Yazı biraz uzun, o yüzden ikiye böldüm. Bu hafta birincisi, haftaya ikincisi yayımlanacak. Yazı uzun ama okunduğunda takdir edilecek ki inceleme boyunca boş laf edilmedi. Uçuk kaçık ve dayanaksız değerlendirmeler yok. Mümkün mertebe her şüpheye ve iddiaya bakılmaya çalışıldı. Sonuç itibariyle bir çerçeve ortaya çıkarmaya çalıştım. Konuyla ilgili kararı okuyucu kendi vicdanında verecek ve bir fikre sahip olacak.
Muhtelif Müslümanlıkların yaygın kanaati, erkeklerin kadınlara egemen olduğudur. Çünkü erkeğin kadından üstün yaratıldığına inanıyorlar. Yani Müslüman kimliğin tasavvurundaki Tanrı, varoluşsal olarak erkeği kadından üstün görüyor. Yaratılmışlardaki kusursuzluğu Allah’ın mükemmel, muhteşem, kusursuz olmasına bağlayıp kusur görmeyi itikadı sakatlayan tökezleme saydığı halde. Demek ki kadına husumet, inançtaki bu büyük çelişki ve çarpıklığı farkedemeyecek denli göz karartıcı.
Üstünlük doktrini habis bir zincirleme. İnsanı doğadaki diğer canlı türlerinden, Müslümanı diğer inanç mensuplarından, Sünniliği diğer mezheplerden, Türkü öteki etnik gruplardan vs. Batılı toplumlarda olduğuna ve burada görülmediğine şükredilip iftihar edilen beyaz tenlinin siyaha üstünlüğü inancından mülhem vintage itikat. Oysa kendi toplumunda siyah tenli yerine koyduğu o kadar çok ırk ve tür var ki. İşte o hâkimiyet faraziyesinin aile içi formu, kadına üstünlük vehmi.

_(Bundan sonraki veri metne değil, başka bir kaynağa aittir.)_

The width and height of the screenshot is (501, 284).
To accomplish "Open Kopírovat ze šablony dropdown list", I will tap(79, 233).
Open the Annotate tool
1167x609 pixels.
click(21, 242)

Bu tuhaf, muharref, bâtıl inançta kadın aleyhindeki ayrımcılık dinin temel ilkesi. Bu durumda en cahil, vasıfsız, niteliksiz erkek bile en bilgili, vasıflı, nitelikli kadından üstün oluyor, onun üzerinde hakimiyeti var ve ona kayyım atandı. Erkeğin kadına üstünlüğünün veya egemen olmasının cinsiyetle ilgili olmadığını, evlilik içinde kocanın karısına karşı statüsünü tarif ettiğini söyleyerek vehameti hafifletmeye çalışan denemeler tabii ki var. Öyle bile olsa, yani kocanın karısına üstünlüğü evlilik bağıyla oluşmuş bir hukuk olsa dahi bu varsayımın felsefi temeli, yaratılışta erkeğin kadından üstün görülmesi değil mi?
Bu iddiaya temel oluşturduğunu farzettikleri bir de ayet var ellerinde. İçinde kadınlardan bahsedilen surenin (Nisa) 34. ayeti. Şöyle tercüme ediyorlar: “Erkekler, kadınlar üzerine hâkimdir. Bu, Allah’ın bazılarını (erkekleri) bazısından (kadınlardan) üstün kılması ve (erkeklerin) mallarından sarf etmeleri sebebiyledir.”
Küçük bir parantezle, neden sure adı yerine “içinde kadınlardan bahsedilen” dediğimi izah edeyim.
Peygamber zamanında sure isimleri yoktu, Halife Osman zamanında Kur’an kitaplaştırıldığında sureler belirlendi, onlara isim verildi ve Kur’an’ın tarihsel oluşumuna aykırı sure sıralaması yapıldı. Kur’an’da anlam ve bağlam bozulmasının, yani tahrifatın başlangıcı, halifeliğin tarihsel Kur’an’dan farklı bir resmi mushaf belirleyip diğerlerini yakarak imha etme icraatıdır.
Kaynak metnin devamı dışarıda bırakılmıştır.